Macedon Ranges Wine - Limited Edition postcards [©Macedon Ranges Vigneron's Association]



The Macedon Ranges are located at the southern end of Australia’s Great Dividing Range, less than an hours’ drive along the Calder Highway from Melbourne.

The region is well regarded for its wool and its wine. Its strong heritage values, great natural beauty, and close proximity to Victoria’s cosmopolitan capital city make it one of that State’s most popular destinations for food and wine tourism.

The Macedon Ranges is one of five premium quality wine regions that collectively form the Port Phillip zone. The remaining Port Phillip regions are the Mornington Peninsula, Geelong, Sunbury and the Yarra Valley.

The Macedon Ranges GI was finalised on August 21st 2002, when the name was entered in the Registrar of Protected Names. The term defines the region’s physical boundaries and proscribes its use under Commonwealth of Australia law (Australian Wine and Brandy Corporation Act 1980).


Like the neighbouring regions of Sunbury, Geelong and the Yarra Valley, wine-growing in the Macedon Ranges dates back to the 1840s and 1850s. It was then that pioneering farmers and graziers established a handful of small vineyards between Kyneton and Riddells Creek.
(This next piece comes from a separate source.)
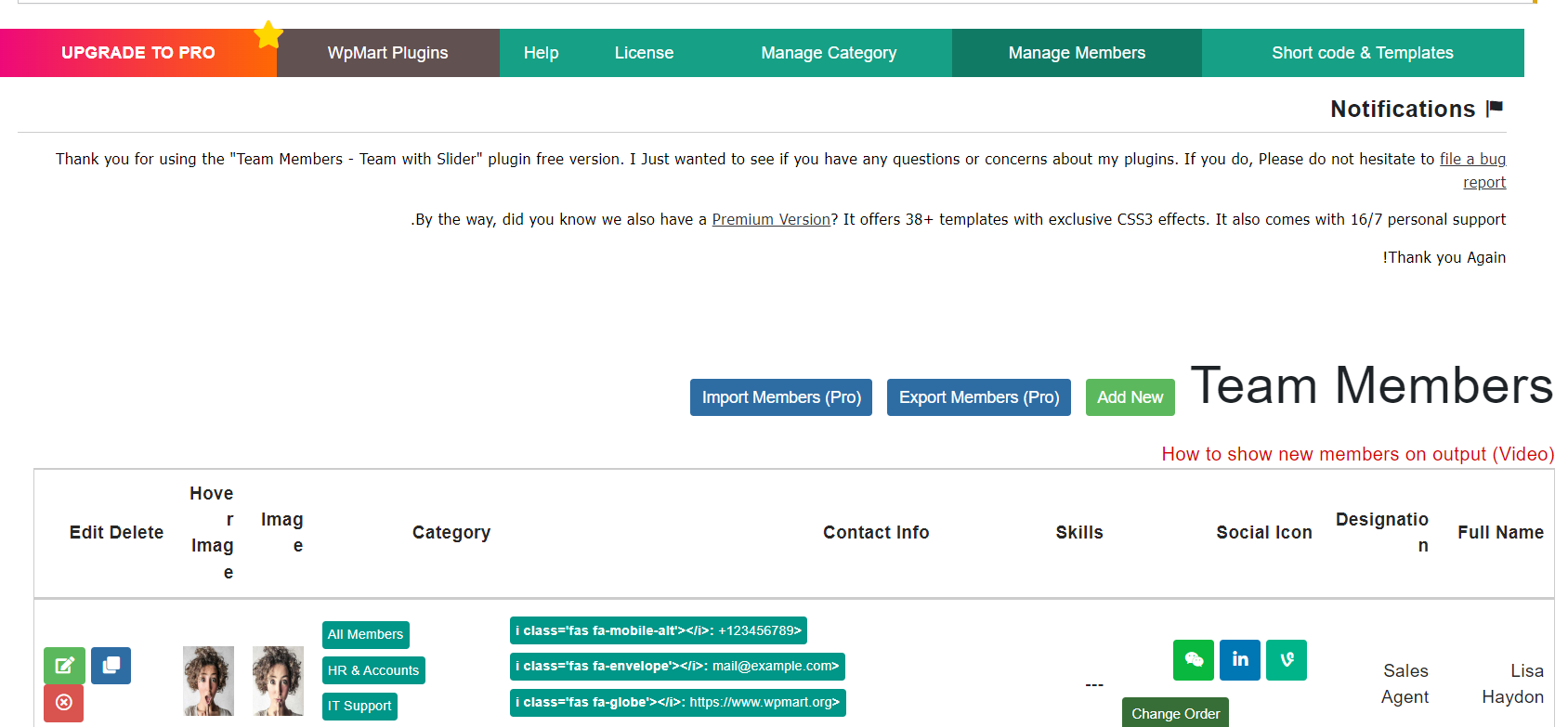
Task: Go to the License tab
Action: (x=644, y=53)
None survived beyond the 1890s. Viticulture in 19th century Australia was ill-equipped to deal with the challenges imposed by the region’s very cool climate growing conditions. Even vineyards planted on warmer sites further south towards Sunbury were hard-pressed to survive the recession years of the century’s final decade.

The Macedon Ranges’ first vineyard of this current era was planted by Melbourne restaurateur Tom Lazar during the late 1960s. His celebrated Virgin Hills label is no longer in Lazar family hands. Sadly, it has largely yielded its icon status to relative newcomers Bindi Wine Growers, Curly Flat, Domaine Epis, Granite Hills and Hanging Rock Winery.
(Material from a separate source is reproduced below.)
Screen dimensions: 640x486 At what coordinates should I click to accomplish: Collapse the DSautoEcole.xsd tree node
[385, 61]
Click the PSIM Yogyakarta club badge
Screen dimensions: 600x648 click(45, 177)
Distinctly cool climate in nature, viticulture in the Macedon Ranges really only commenced in earnest during the 1980s with the planting of many of its small, family-owned vineyards. Even today, the region is tiny by Australian standards. Barely 615 hectares of vines can be found here. Production volumes on its 30 or so key vineyard sites are characteristically very low. There is considerable vintage variation from year to year. Most operations are small scale and family-owned, with cellar door facilities generally open only on weekends and public holidays. Visits by appointment are often favourably regarded.


Invariably elevated (400m-600m) and exposed to the elements, vineyard sites in the Macedon Ranges figure among the coldest to be found around mainland Australia. Heat summation figures here typically span 1000-1100 units. By way of comparison, those in nearby Heathcote frequently exceed 1490 units.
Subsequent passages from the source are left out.